◆ SOURCE RECORDS
#####

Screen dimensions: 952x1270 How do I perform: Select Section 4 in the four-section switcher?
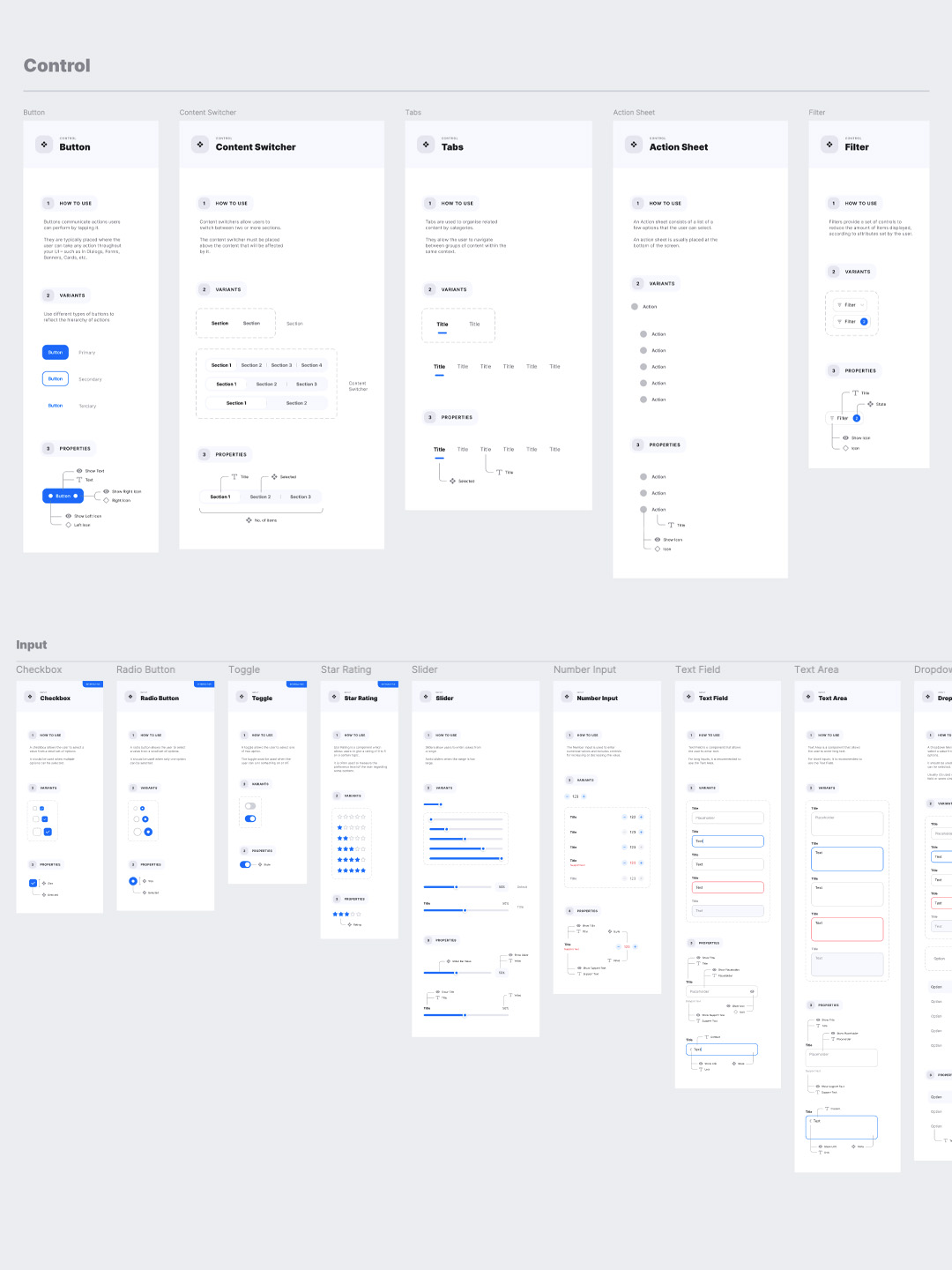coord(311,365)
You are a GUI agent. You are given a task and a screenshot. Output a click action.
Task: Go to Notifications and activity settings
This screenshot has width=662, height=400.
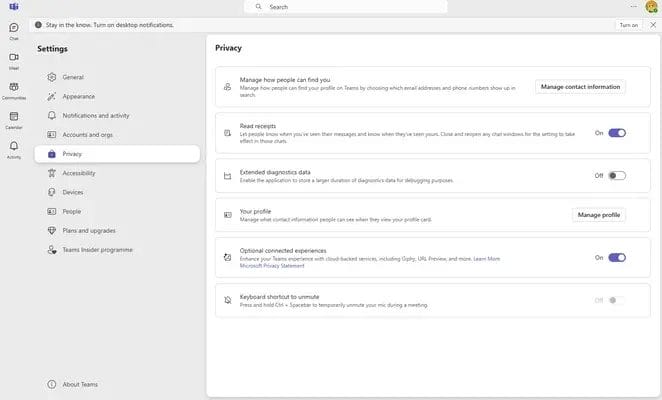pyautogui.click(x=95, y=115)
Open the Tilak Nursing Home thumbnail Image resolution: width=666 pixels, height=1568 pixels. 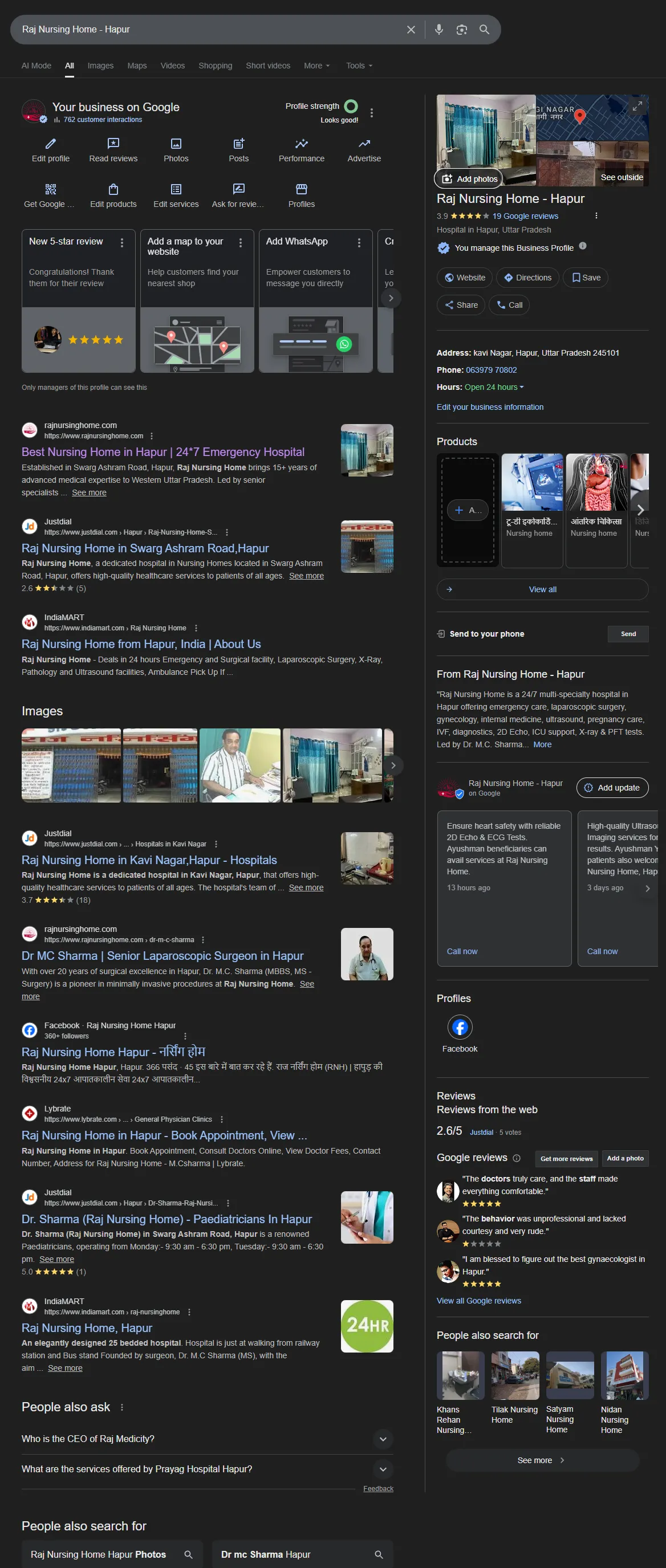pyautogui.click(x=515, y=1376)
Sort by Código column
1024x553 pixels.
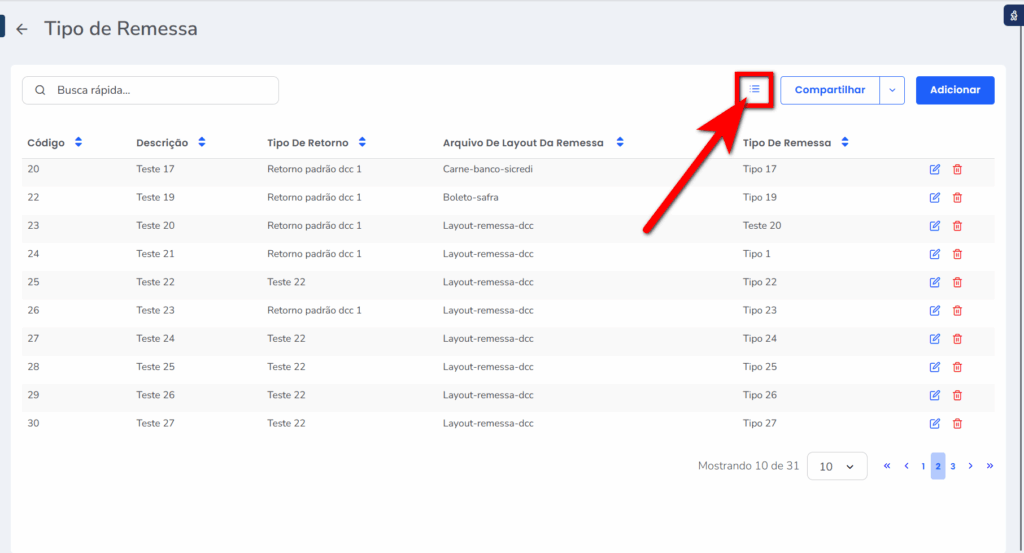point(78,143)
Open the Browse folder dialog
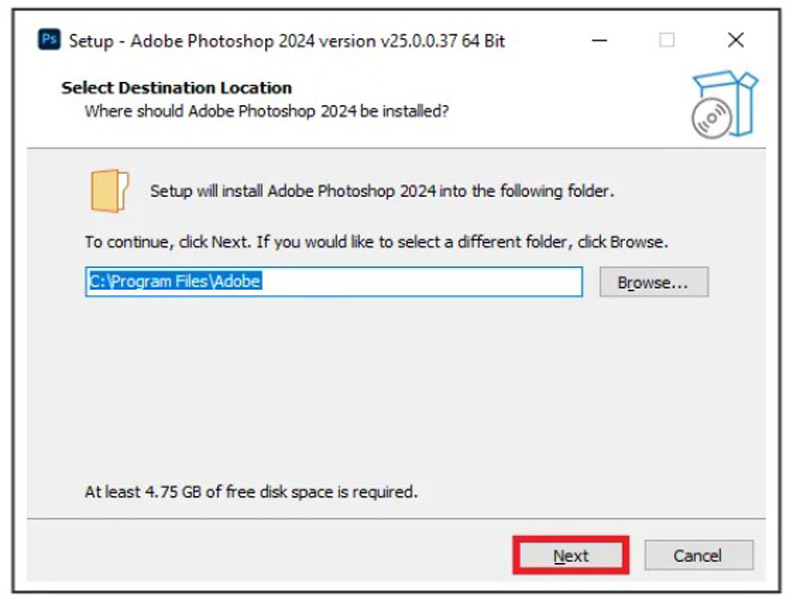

#####

◆ WHAT IS REQUIRED
Could you write out verbatim only those lines that run from the line containing "Sort by Código column" through the end of the listing above, both included, without the pictures?

◆ YOUR SOLUTION
Sort by Código column
1024x553 pixels.
point(78,143)
Open the Browse folder dialog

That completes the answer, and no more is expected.